TEXT:

==*==

Alexander Dunkel, Institute of Cartography, TU Dresden
This notebook demonstrates how to load and use the HyperLogLog benchmark data shared in
Dunkel, A., Hartmann, M. C., Hauthal, E., Burghardt, Dirk, & Purves, R. S. (2023). From sunrise to sunset: Exploring landscape preference through global reactions to ephemeral events captured in georeferenced social media. PLoS ONE, 17(1). DOI
The data is available in a repository
To run this notebook, as a starting point, you have two options:
Clone the repository and edit your .env
value to point to the repsitory, where this notebook can be found, e.g.:
git clone https://gitlab.vgiscience.de/lbsn/tools/jupyterlab.git
cd jupyterlab
cp .env.example .env
nano .env
## Enter:
# JUPYTER_NOTEBOOKS=~/notebooks/sunsetsunrise-demo
# TAG=v0.12.3
docker network create lbsn-network
docker-compose pull && docker-compose up -d
We also use pg-hll-empty Postgresql as a backend, to work with the HyperLogLog data.
You can use the python package python-hll instead (which is included in the Carto-Lab Docker container),
but it will be slower than the native postgresql-hll implementation. To pull pg-hll-empty
and
add to the same docker network:
git clone https://gitlab.vgiscience.de/lbsn/databases/pg-hll-empty.git
cd pg-hll-empty
cp vars.env.example vars.env
nano vars.env
# optionally adjust READONLY_USER_PASSWORD
docker-compose up -d
Load dependencies:
import os
import psycopg2 # Postgres API
import geopandas as gp
import pandas as pd
import matplotlib.pyplot as plt
from typing import List, Tuple, Dict, Optional
from pyproj import Transformer, CRS, Proj
from IPython.display import clear_output, display, HTML
Activate autoreload of changed python files:
%load_ext autoreload
%autoreload 2
Define initial parameters that affect processing
WORK_DIR = Path.cwd().parents[0] / "tmp"
"""Working diretcory"""
EPSG_CODE = 54009
CRS_PROJ = f"esri:{EPSG_CODE}"
"""Target projection: Mollweide (epsg code).
note: Mollweide defined by _esri_
in epsg.io's database"""
CRS_WGS = "epsg:4326"
"""Input projection (Web Mercator)"""
OUTPUT = Path.cwd().parents[0] / "out"
"""Define path to output directory (figures etc.)""";
WORK_DIR.mkdir(exist_ok=True)
source_zip="https://opara.zih.tu-dresden.de/xmlui/bitstream/handle/123456789/5793/S10.zip?sequence=1&isAllowed=y"

==*==

DATASET EXTRACT:
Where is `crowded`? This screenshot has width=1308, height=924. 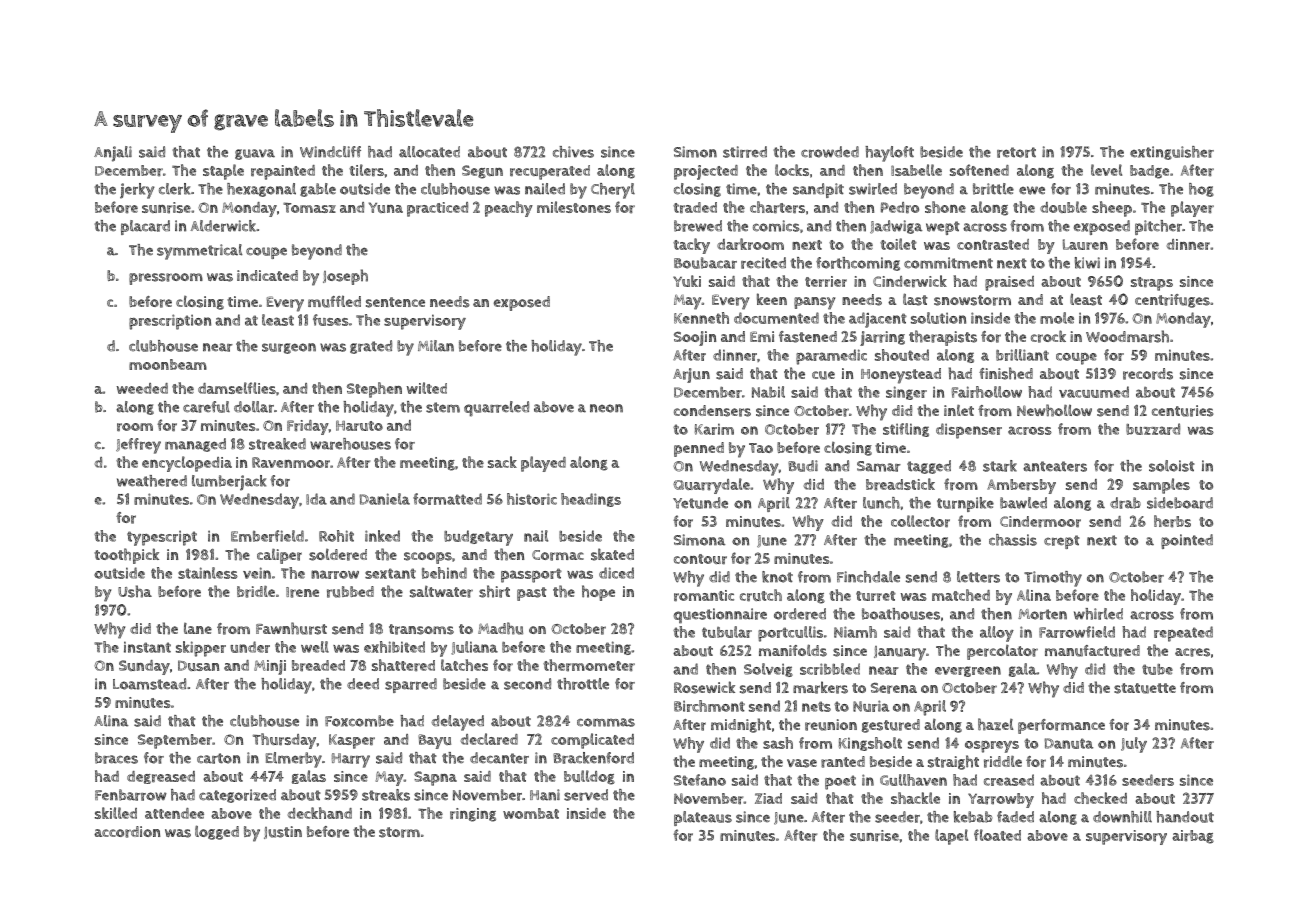 crowded is located at coordinates (830, 152).
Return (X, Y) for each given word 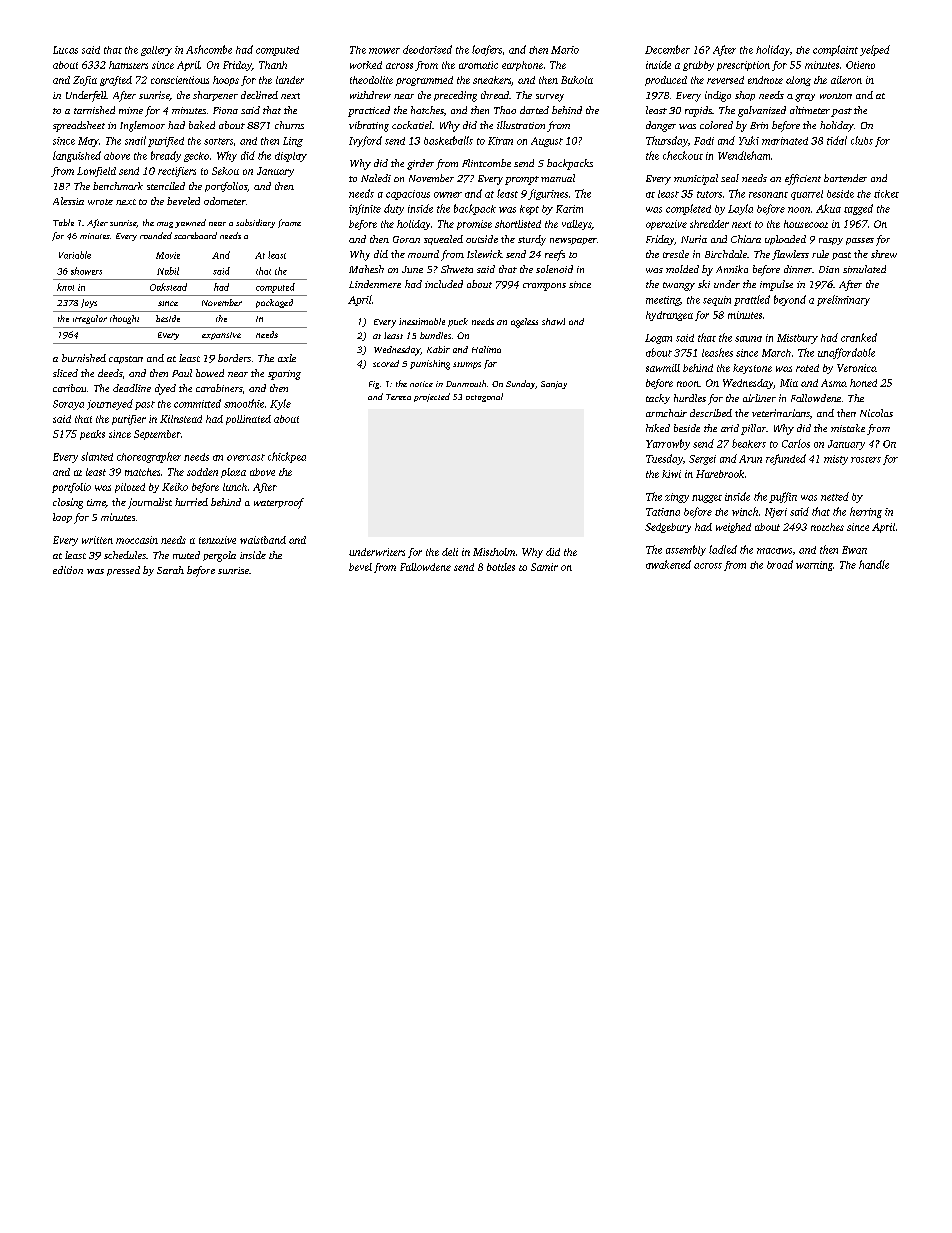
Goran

==*==

PROBLEMS TO SOLVE:
[1] Write out the section of the HyperLogLog notebook that begins with the words containing "note: Mollweide defined" and ends with "WORK_DIR.mkdir(exist_ok=True)".
[2] Extend the HyperLogLog notebook text from the point where it stops.

ANSWERS TO THE TASKS:
[1]
note: Mollweide defined by _esri_
in epsg.io's database"""
CRS_WGS = "epsg:4326"
"""Input projection (Web Mercator)"""
OUTPUT = Path.cwd().parents[0] / "out"
"""Define path to output directory (figures etc.)""";
WORK_DIR.mkdir(exist_ok=True)

[2]
if not (WORK_DIR / "flickr-all.csv").exists():
tools.get_zip_extract(uri=source_zip, filename="S10.zip", output_path=WORK_DIR)
Show the directory tree:
tools.tree(Path.cwd().parents[0])
ALL_FLICKR = WORK_DIR / "flickr_all_hll.csv"
dtypes = {'latitude': float, 'longitude': float}
df = pd.read_csv(ALL_FLICKR, dtype=dtypes, encoding='utf-8')
df.head()
First, let's test the slower Python implemention python-hll, to get a cardinality for some of the original HLL strings. Cardinality means the estimated count of distinct items in a set, which refers to the User Count in our case.
from python_hll.util import NumberUtil
from python_hll.hll import HLL
def hll_from_byte(hll_set: str):
"""Return HLL set from binary representation"""
hex_string = hll_set[2:]
return HLL.from_bytes(
NumberUtil.from_hex(
hex_string, 0, len(hex_string)))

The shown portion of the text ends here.